The Buick Skyhawk Turbo was based on the new-to-1982 front-wheel-drive J-Body platform and shaped within the GM Design studio in Detroit. The regular car was sold in two- and four-door configurations, but the outline here differed greatly. For starters, it was a full convertible with ‘a body-integrated roll-bar’. Only the rear light clusters were common to the Skyhawk production car. It was also shorn of such fripperies as door handles, weather equipment and rear glazing, but then it was built to be used to go around in circles in perfect weather – and little else – so they were clearly deemed superfluous. The ensemble was painted in various shades of silver and blue with pinstripe delineations and obligatory Turbo decals.
Inside, the cabin was equally special thanks to the leather-clad one-off seats. That, and the computer that was built into the dashboard. There was also a kill switch that cut off power in the event of an accident, along with a plumbedin fire extinguisher, as befitted a vehicle that would be spending time at high speed on a circuit. And being a track car, albeit one that headed the field, but never competitively, it required a reasonable amount of power. It had it, too, the McLaren Engines-prepared turbo V6 featuring mechanical fuel-injection among other mods. If the period stats are to be believed, it produced 258bhp at 5200rpm. No performance figures were revealed, though.
What the future looked like in 1982.
The brochure claimed: “This Skyhawk was built to fly beyond its natural limits. It’s high tech, high style and one of a kind. Because it has only one assignment, to pace the world’s fastest and most sophisticated race cars in the CART-sanctioned PPG Indy Car World Series.” The car was pressed into service for the first time during the inaugural Budweiser Cleveland 500 in July 1982 (subsequently the Cleveland Grand Prix), the race being won by local hero Bobby Rahal. The car continued to be employed to the end of the year, and it appeared at various race meetings and shows into the following year before it was quietly pensioned off.

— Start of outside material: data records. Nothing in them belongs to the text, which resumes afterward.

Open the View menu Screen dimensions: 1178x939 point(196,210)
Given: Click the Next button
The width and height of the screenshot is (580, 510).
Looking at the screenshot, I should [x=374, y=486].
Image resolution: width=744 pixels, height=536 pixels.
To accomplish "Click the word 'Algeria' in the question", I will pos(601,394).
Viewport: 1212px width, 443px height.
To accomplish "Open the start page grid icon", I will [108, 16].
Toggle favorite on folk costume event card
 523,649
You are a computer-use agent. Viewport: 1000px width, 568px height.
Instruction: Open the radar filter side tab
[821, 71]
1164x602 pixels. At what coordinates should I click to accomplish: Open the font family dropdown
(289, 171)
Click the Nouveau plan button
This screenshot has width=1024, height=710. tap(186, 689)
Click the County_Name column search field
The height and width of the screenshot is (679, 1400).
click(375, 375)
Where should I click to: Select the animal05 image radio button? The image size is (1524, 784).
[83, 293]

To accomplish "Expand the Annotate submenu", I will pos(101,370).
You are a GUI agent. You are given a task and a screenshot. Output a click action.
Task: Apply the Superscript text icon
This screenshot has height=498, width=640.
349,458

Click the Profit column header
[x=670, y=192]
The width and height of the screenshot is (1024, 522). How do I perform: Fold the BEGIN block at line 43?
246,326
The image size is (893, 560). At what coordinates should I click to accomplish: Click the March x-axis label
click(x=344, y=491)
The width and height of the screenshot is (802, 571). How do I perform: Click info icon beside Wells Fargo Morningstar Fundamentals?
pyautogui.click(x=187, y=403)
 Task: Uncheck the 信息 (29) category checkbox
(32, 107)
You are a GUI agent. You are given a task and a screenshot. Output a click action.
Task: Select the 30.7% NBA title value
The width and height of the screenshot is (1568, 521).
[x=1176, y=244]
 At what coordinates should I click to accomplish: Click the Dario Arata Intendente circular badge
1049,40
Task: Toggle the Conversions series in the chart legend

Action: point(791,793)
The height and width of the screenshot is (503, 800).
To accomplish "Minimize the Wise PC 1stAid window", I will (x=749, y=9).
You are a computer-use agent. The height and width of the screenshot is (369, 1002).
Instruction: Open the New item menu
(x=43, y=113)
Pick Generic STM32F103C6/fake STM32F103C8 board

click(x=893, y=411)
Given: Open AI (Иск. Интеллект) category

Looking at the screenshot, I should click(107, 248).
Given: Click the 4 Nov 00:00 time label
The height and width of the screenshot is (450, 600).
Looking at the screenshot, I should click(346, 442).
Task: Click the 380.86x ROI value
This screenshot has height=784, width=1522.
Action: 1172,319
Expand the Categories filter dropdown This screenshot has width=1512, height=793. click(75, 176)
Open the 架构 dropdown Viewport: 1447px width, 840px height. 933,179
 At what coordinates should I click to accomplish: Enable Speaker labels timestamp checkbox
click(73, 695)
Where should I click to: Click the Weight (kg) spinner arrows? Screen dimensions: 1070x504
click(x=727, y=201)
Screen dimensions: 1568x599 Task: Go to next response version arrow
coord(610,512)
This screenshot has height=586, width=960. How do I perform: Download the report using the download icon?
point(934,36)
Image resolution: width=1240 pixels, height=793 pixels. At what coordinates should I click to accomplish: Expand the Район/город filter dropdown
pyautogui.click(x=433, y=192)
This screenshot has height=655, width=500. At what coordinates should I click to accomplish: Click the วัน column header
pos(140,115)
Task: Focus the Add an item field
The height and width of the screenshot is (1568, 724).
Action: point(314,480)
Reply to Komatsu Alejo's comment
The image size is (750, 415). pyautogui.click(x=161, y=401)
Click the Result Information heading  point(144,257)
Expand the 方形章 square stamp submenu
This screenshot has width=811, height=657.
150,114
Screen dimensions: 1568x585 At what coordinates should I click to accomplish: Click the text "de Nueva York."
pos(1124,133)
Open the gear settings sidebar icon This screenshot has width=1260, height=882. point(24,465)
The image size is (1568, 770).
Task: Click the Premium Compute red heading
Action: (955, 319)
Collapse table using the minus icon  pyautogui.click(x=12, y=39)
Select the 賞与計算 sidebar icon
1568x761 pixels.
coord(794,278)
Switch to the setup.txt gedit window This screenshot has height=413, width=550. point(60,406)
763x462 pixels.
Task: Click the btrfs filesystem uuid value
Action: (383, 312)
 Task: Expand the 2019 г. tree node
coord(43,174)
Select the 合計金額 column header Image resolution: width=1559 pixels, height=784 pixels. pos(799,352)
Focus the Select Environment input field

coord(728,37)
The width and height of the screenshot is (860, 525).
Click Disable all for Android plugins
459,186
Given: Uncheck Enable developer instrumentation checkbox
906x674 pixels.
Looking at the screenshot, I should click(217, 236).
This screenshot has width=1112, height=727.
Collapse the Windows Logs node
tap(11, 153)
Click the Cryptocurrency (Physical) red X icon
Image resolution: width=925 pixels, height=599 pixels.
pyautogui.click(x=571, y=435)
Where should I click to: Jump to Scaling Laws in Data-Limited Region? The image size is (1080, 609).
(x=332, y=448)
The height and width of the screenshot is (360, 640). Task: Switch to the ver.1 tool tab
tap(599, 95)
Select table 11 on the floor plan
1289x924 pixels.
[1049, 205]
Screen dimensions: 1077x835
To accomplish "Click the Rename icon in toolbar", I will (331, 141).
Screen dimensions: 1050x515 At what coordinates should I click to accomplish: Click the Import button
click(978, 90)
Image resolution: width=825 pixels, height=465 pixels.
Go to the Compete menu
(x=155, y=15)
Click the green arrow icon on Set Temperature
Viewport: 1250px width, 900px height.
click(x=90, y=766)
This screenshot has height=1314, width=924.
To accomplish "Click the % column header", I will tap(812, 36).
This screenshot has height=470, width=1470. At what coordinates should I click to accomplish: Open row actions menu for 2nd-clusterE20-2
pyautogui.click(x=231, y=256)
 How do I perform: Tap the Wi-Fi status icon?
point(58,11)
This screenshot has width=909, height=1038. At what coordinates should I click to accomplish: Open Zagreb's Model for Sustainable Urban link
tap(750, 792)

However, unlike so many other cars of this ilk, the Skyhawk Turbo wasn’t dispatched to the scrapper once it was no longer of use. PPG Industries retained the car prior to donating it to the Crawford Auto-Aviation Collection in Cleveland, Ohio. It remains as per its last on-track appearance, save for the lack of an overhead light bar, the special split rim Gotti wheels having also been replaced with less fancy rolling stock at some point. As to whether it is in running condition, your guess is as good as ours.